# my new rocket dancer rear flap!



## trevbwhite (May 15, 2007)

finally got one (wanted one for ages)
was supplied by matty32 and newera


----------



## fourtoes (Feb 27, 2003)

We need a wide shot!!!

looks grand!

bob


----------



## trevbwhite (May 15, 2007)

Yea I know will gt some done in the week mate!


----------



## torra (Mar 11, 2008)

trevbwhite said:


> Yea I know will gt some done in the week mate!


Look very nice are they Carbon!....what price are these.....


----------



## trevbwhite (May 15, 2007)

Yea they are carbon! Very nicely made! Pm matty32 if u want a price he will help you out!


----------



## R4VENS (Jan 1, 2009)

I want one


----------



## matty32 (Dec 18, 2005)

looked nice at the rolling road day Trev

i can do a GB price if 3 of you wanted them



would be looking at around the £350-400 mark once shipped


----------



## WillRobDon (Jul 29, 2006)

Looks good Trev! 
How have you secured it on?? I saw one at Japfest last year that was pop riveted on and it looked awful.


----------



## trevbwhite (May 15, 2007)

willrobdon said:


> Looks good Trev!
> How have you secured it on?? I saw one at Japfest last year that was pop riveted on and it looked awful.


its held on with body tape and a few discreet screws underneath


----------



## torra (Mar 11, 2008)

torra said:


> Look very nice are they Carbon!....what price are these.....


Was looking at these the otherday and found an older thread with some pic`s:
http://www.gtr.co.uk/forum/82723-best-r32-gtr-spoiler.html


----------



## matty32 (Dec 18, 2005)

PROBLEM TO WORK ON:
In the rear flap thread, why does WillRobDon ask how the flap is secured, and what is trevbwhite's reply?

PROVIDED DATA:
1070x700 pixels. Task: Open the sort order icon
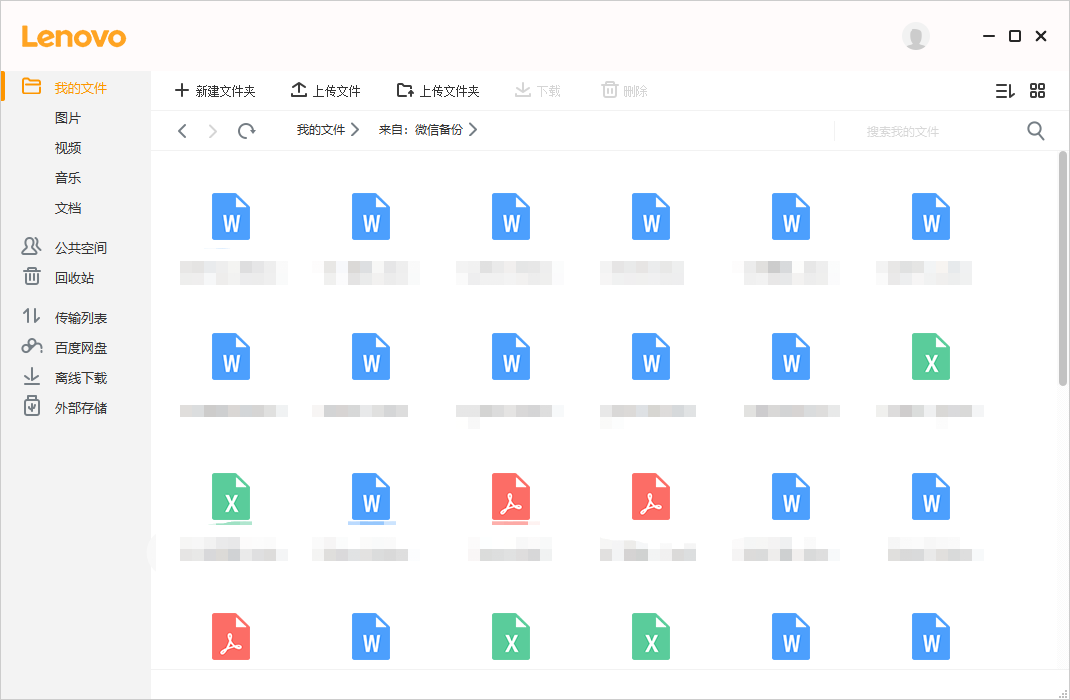pyautogui.click(x=1005, y=91)
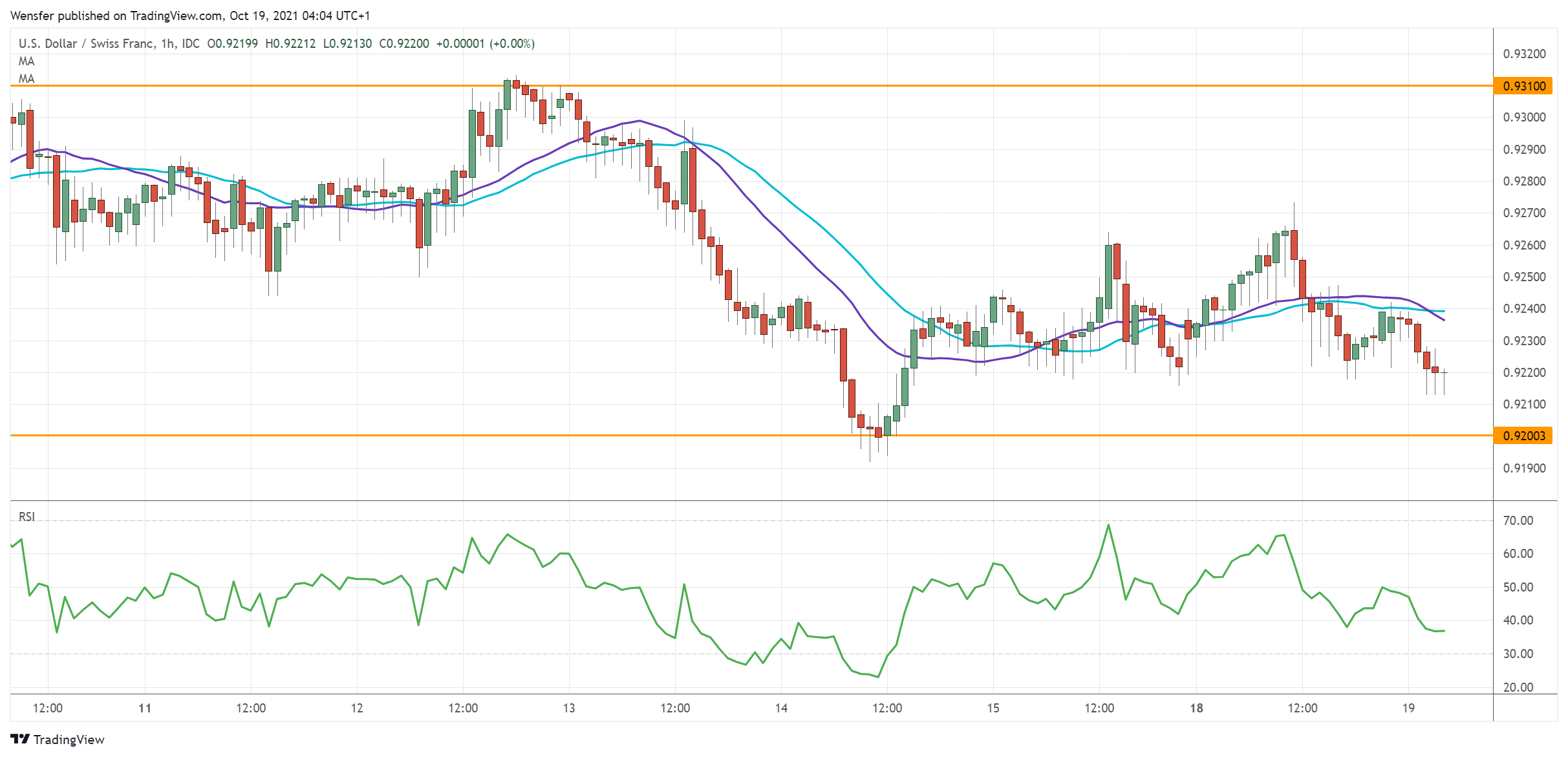Click the date label 18 on time axis

click(x=1196, y=708)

COMPLETED EXERCISE:
WillRobDon asks because he saw one at Japfest the year before that was pop riveted on, and it looked awful. trevbwhite replies that his is held on with body tape and a few discreet screws underneath.